Sofi Oksanen

1977 -

Finland

Sofi Oksanen is a literary sensation. Born in Finland in 1977, with a Finnish father and an Estonian mother, she writes in Finnish but describes herself as a Finnish-Estonian writer. As a declared feminist, she speaks openly about violence against women and Putin’s rule in Russia. 

Her principal topic is the bloody 20th century history of Estonia, from the interwar years of liberation to the years as a German general commissariat, a Soviet republic, and a free republic after the fall of the Wall.
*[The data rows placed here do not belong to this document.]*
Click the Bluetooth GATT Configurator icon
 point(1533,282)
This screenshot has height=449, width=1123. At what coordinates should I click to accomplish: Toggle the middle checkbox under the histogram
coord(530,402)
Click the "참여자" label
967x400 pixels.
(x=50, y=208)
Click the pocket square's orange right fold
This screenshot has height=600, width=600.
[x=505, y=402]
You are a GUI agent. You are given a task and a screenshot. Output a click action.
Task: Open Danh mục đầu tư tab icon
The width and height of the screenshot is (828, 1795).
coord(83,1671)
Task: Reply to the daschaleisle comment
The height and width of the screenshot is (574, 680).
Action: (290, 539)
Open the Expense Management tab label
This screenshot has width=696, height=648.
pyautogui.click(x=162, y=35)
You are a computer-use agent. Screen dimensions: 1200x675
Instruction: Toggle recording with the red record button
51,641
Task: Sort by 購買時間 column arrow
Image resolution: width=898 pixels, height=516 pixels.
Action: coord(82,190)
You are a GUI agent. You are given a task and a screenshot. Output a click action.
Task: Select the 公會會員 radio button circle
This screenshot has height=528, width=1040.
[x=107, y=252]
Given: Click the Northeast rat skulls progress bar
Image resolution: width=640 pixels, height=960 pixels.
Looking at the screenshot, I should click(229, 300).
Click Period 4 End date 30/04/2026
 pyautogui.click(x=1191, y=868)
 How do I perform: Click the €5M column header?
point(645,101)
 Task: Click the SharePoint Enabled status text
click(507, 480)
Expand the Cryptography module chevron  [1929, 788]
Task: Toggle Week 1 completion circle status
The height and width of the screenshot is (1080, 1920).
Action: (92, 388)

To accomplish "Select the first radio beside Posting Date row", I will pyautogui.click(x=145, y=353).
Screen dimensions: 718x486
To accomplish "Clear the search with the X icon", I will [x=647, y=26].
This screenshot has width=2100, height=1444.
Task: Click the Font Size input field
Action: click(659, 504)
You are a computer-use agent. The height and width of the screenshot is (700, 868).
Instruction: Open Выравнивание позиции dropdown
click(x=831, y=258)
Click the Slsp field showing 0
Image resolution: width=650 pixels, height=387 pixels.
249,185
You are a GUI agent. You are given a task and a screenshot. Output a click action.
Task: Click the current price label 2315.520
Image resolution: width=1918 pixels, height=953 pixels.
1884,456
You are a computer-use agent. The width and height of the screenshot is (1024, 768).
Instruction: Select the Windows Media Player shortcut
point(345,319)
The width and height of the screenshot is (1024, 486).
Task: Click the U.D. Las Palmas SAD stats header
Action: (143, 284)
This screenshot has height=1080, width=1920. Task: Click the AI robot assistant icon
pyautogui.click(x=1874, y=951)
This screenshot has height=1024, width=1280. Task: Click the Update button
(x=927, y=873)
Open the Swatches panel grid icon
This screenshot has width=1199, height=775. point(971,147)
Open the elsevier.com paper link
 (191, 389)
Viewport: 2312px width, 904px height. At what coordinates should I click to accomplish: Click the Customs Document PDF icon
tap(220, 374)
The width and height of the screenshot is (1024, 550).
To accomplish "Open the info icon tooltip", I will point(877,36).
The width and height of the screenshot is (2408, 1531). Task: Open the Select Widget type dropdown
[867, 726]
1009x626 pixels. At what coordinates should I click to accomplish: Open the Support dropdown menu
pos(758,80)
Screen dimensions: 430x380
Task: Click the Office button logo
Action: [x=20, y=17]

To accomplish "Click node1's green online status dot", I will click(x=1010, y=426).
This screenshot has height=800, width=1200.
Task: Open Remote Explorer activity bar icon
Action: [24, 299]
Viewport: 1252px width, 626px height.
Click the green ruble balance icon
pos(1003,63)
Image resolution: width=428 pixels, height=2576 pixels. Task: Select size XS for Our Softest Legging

By writing the novels Stalinin lehmät (2003; Stalin’s Cows), Puhdistus (2008; Purge, 2010) and Kun kyyhkyset katosivat (2013; When the Doves Disappeared), Sofi Oksanen has expanded the definition of the Nordic to include Estonia, and brought Estonia into the field of world literature. She has also published the short novel Baby Jane (2005; Baby Jane) and Liian lyhyt hame (2011; Too Short Skirt – Tales from the Kitchen) – a collection of lyrics.

She is internationally renowned, with translations into some forty languages, and, often as the youngest writer ever, awarded several prizes (the Finlandia Prize and the Nordic Council Literature Prize in 2008, the Swedish Academy’s Nordic Prize in Literature in 2013).